Saturday, September 02, 2006

A term invented to make it difficult to think clearly

You guys are probably already familiar with how I hate the word "Islamofascism". I don't really reject the term on the pragmatic grounds of "the term is really offensive to Muslims" though that itself should be enough. I dislike the term becuase it's invented to help people conflate a bunch of threats that shouldn't be conflated.

Via Yglesias, we see the perfect example of why from the conservative National Review:
The problem, as I see it with using the term “Bin Ladenism": It can’t be applied to the ideologies of the ruling Iranian mullahs, Saddam Hussein loyalists or other Baathists (e.g. in Syria).

Bin Ladenists are engaged in a rivalry with Khomeniists for leadership of the international, radical Jihadi movement. Baathism (pan-Arabism and Arab supremacism) is largely a spent force but its remnants have merged both with bin Ladenism (e.g. in the 1990s, Saddam “got religion”; “secular” Fatah has produced the al-Aksa Martyrs Brigades and reveres both Saddam and bin Laden), and with Khomeinism (the Damascus – Tehran axis).

We are struggling to come up with a term that (1) accurately describes the network of ideologies and movements that have risen up with the “Muslim world” (I hate that phrase) and which seek to defeat America and its allies, a term which also (2) clearly conveys to the average person in the West that this is an enemy who must be taken seriously.

That's a real puzzle, isn't it? You have a bunch of separate groups with a bunch of separate goals, who each hate us for separate reasons and which pose varying threats to us. They aren’t united and many have a history of direct conflict with each other.

Granted, there are common threads. They all oppose us to varying degrees and for varying reasons that mostly all go back to 1. Our support of Israel, 2. Our quest for cheap reliable oil.

Those who aren't busy playing cowboys-and-Indians can see that these groups are not unified. They can see that is a strategic advantage. Some of them are dangerous to US interests. Some of them are not. Some of them can be reasoned with or bought off, some of them cannot. Some of them can be contained, some require military a response.

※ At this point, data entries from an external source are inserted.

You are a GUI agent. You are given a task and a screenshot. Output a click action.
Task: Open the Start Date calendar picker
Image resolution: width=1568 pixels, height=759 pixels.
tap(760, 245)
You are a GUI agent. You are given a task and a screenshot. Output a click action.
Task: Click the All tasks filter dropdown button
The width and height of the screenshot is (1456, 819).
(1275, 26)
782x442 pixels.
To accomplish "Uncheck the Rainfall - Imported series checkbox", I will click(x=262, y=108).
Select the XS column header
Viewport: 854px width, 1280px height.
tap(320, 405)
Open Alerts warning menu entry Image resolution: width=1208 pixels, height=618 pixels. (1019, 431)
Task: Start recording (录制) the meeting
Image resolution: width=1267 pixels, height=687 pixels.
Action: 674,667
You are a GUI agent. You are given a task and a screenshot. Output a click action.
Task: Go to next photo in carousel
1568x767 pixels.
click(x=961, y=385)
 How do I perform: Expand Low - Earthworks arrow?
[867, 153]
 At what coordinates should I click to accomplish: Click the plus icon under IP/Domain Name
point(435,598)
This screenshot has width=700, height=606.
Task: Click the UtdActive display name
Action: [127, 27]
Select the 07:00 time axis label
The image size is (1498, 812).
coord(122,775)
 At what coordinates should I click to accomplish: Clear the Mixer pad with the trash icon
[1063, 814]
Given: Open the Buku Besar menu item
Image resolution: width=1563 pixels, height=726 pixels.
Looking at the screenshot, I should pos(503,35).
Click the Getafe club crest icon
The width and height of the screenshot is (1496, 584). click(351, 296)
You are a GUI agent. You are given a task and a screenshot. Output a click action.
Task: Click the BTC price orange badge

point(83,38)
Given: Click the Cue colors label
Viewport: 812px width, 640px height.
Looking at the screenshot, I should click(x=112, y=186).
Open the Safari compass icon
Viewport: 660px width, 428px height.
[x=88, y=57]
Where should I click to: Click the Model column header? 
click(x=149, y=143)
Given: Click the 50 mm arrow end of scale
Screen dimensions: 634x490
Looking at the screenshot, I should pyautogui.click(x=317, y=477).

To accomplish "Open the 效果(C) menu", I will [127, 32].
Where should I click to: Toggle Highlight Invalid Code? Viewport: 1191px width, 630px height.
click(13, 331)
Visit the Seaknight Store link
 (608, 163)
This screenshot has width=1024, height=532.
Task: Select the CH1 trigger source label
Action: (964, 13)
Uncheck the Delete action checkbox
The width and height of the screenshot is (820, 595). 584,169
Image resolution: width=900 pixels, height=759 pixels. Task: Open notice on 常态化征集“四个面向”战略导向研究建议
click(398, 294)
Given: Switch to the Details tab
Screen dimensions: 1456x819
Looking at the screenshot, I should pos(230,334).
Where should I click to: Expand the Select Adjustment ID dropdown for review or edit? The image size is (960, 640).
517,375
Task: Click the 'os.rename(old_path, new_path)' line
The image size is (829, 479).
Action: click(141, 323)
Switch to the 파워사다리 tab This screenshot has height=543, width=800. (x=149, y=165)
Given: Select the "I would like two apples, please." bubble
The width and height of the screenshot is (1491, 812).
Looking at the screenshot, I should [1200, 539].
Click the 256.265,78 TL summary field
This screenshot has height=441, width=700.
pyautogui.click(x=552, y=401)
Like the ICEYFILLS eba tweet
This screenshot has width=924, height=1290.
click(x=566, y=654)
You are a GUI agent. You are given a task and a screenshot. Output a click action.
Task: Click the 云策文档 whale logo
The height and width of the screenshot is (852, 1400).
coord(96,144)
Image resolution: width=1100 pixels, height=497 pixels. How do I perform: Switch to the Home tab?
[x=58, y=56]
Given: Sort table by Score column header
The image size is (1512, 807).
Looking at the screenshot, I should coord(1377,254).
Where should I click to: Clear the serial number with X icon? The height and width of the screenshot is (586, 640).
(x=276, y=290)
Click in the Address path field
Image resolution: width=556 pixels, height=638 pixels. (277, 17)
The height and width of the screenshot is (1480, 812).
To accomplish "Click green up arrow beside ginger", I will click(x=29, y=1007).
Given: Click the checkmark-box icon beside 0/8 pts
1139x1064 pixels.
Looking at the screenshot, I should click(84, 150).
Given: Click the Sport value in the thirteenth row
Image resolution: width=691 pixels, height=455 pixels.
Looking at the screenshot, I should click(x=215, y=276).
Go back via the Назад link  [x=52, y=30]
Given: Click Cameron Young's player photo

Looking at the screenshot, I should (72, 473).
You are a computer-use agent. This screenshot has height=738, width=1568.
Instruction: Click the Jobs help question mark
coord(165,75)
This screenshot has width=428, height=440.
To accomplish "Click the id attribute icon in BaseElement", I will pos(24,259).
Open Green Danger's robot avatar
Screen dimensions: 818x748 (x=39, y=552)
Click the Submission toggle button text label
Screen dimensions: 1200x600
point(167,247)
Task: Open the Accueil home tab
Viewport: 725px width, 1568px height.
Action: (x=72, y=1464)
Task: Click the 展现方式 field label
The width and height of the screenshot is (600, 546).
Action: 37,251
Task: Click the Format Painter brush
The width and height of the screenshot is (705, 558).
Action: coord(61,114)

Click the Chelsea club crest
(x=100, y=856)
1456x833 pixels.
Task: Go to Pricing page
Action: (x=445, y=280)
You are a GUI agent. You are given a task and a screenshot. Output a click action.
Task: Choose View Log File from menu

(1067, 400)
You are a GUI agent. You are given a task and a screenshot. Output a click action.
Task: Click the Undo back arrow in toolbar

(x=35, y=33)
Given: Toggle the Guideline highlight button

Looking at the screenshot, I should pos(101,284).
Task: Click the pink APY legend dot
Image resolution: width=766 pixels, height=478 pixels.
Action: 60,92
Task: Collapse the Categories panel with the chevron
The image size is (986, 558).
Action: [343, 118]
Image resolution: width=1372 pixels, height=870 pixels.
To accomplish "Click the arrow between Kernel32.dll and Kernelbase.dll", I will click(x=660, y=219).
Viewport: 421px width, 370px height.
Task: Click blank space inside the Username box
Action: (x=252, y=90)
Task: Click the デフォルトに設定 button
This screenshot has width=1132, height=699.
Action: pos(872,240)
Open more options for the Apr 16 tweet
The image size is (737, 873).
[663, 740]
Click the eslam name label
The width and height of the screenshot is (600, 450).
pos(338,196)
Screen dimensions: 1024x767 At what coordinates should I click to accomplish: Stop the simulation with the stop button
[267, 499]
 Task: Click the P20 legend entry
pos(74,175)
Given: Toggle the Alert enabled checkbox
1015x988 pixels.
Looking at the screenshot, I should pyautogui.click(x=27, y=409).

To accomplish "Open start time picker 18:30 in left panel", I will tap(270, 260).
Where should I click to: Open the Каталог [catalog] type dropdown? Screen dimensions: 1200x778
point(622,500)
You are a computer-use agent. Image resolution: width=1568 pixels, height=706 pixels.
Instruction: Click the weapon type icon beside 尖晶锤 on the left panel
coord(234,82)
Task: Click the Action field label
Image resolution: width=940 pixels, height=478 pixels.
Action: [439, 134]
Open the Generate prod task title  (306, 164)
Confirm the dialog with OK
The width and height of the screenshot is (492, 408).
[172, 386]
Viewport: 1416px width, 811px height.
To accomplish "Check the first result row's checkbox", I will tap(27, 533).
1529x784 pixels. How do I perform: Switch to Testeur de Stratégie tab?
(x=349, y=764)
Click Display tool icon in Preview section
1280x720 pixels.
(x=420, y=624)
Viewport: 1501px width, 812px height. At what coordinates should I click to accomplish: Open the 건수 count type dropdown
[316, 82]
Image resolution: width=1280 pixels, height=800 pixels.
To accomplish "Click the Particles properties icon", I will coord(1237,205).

Those who are unable to see the distinction between these groups put the US at a strategic disadvantage. Though they think of themselves as clear-eyed defenders of us all they should remember that Neville Chamberlain did to.

5 comments:

Aaron said...

http://thepartyline.blogspot.com/2006/08/asj.html

Aaron said...

Also, the reasons for anti-Americanism in the Middle East are multiple and aren't entirely our responsibility. They would still hate us if we gave up support for Israel and didn't quest for cheap oil.

Tommaso Sciortino said...

Agreed. That's why I said "*mostly* go back to 1 and 2".

Aaron said...

well, but I don't think that 1 and 2 are really the determining factors. oppressive governments that treat their people terribly and only allow venues of criticism to an elite priest caste -- and even then only allow them freedom to criticize the Western world -- are the real factor in play, I'd argue.

Aaron said...

although, to be fair, our questing for cheap oil has certainly helped to produce said governments.